7. AHL induction for Protein Synthesis
(a) Pick a single isolated colony and innoculate 3ml LB media (primary culture) and grow at 37°C for 12-16 h.
(b) Use 0.5ml (1%) of primary culture to innoculate 50ml LB media (secondary culture).
(c ) Incubate this culture at 37°C till the OD600 reaches 0.6.
(d) Induce the culture with 1mM of AHL and grow at 37°C for 3 h.
(e) Keep the culture on ice for 20 min to stop growth.
(f) Spin the culture down at 6000 rpm for 10 mins at 4°C, collect the supernatant in a autoclaved flask and store the bacterial pellet for downstream processing.
8. Analytical Reverse Phase HPLC
(a) Take the supernatant from induced culture and lyophilize the solution till powdered form is obtained.
(b) Resuspend the powder in 2ml of Milli-Q water and use a pipette to mix properly.

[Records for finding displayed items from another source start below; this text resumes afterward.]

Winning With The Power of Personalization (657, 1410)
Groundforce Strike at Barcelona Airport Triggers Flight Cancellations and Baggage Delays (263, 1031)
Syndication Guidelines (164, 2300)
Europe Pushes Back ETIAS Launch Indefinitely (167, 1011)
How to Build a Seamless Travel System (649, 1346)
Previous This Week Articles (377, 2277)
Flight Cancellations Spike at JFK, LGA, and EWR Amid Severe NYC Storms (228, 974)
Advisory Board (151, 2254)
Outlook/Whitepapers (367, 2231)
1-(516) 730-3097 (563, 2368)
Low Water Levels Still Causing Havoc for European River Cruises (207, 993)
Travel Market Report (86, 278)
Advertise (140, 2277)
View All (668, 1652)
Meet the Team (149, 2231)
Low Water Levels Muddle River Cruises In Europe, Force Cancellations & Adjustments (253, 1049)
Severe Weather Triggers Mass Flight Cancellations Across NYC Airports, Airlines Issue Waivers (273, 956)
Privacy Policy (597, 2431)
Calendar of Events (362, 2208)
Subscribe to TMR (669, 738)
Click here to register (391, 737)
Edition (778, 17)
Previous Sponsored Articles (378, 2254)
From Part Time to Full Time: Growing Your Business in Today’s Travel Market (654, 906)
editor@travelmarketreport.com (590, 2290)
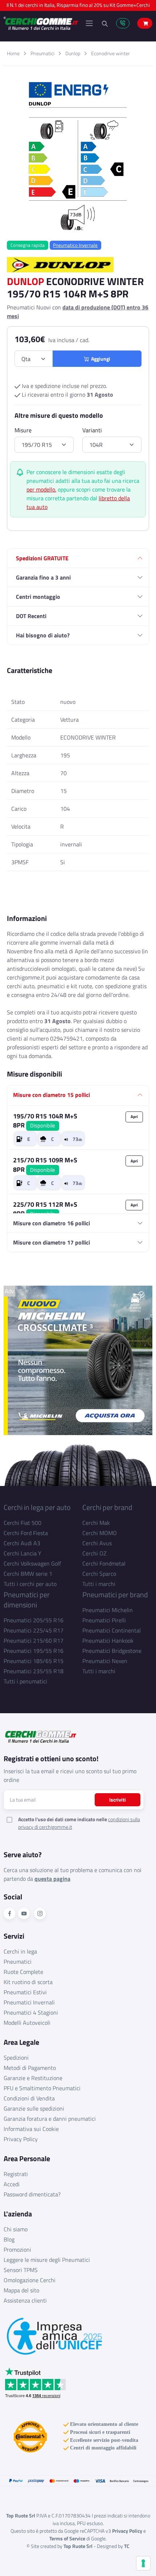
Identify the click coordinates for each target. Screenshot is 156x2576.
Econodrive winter (110, 53)
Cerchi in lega (20, 1951)
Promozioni (17, 2249)
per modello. (41, 489)
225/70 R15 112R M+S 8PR (45, 1208)
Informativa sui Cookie (31, 2128)
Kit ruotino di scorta (28, 1982)
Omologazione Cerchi (30, 2280)
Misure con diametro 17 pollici (51, 1242)
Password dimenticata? (32, 2194)
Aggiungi (99, 358)
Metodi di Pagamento (30, 2067)
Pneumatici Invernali (29, 2002)
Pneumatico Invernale (75, 245)
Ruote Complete (23, 1971)
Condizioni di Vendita (29, 2098)
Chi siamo (16, 2229)
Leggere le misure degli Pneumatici (47, 2259)
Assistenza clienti (25, 2300)
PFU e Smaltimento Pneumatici (42, 2088)
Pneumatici (42, 53)
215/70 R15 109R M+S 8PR (45, 1164)
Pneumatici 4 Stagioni (31, 2012)
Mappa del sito (21, 2290)
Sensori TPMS (21, 2269)
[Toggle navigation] (89, 23)
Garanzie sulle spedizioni (34, 2108)
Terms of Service (67, 2538)
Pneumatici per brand (115, 1594)
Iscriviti (117, 1799)
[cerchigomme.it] (41, 23)
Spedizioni (16, 2057)
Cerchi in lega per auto (37, 1507)
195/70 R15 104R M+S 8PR (45, 1120)
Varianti (92, 430)
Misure (23, 430)
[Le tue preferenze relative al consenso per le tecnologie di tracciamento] (143, 2563)
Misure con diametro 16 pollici (51, 1223)
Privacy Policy (21, 2139)
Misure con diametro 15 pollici (51, 1094)
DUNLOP (25, 281)
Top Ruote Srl (78, 2546)
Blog (9, 2239)
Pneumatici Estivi (25, 1992)
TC (127, 2546)
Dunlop (72, 53)
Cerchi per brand (107, 1507)
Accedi (12, 2184)
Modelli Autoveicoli (27, 2022)
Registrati (16, 2174)
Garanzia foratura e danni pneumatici (50, 2118)
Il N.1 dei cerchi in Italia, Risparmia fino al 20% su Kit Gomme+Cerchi (78, 5)
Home (13, 53)
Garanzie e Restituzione (33, 2078)
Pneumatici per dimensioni (27, 1599)
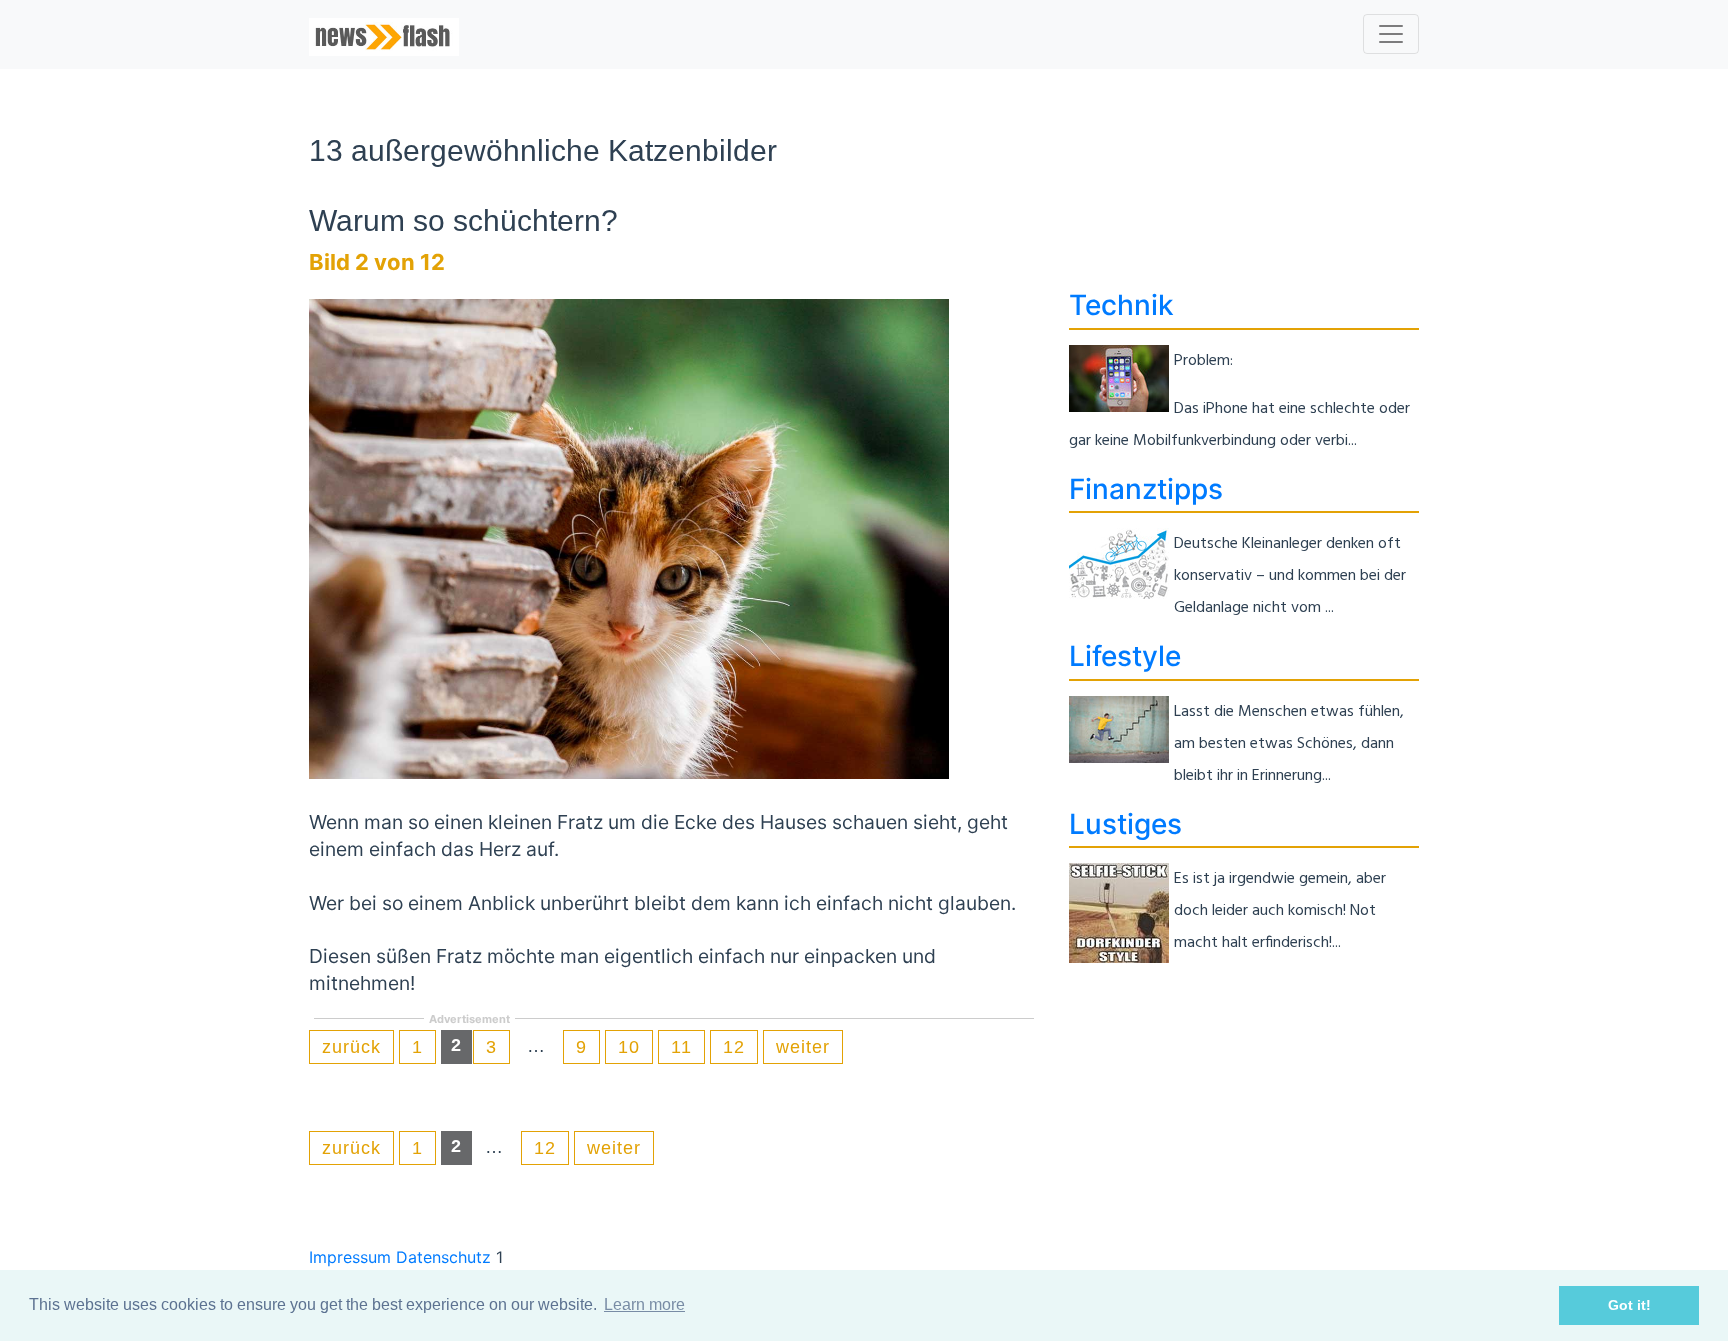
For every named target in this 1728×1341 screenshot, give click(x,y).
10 (629, 1047)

(c) Pass the solution through a 0.22 µm membrane filter using a syringe to get rid of aggregates.
(d) Pass this solution through a reverse phase HPLC machine with TFA (tri-fluoro acetate) as the stationary phase and use Acetonitrile as the mobile phase.
(e) As acetonitrile concentration is increased on a gradient, different eluted fractions of the protein mixture can be observed as peaks.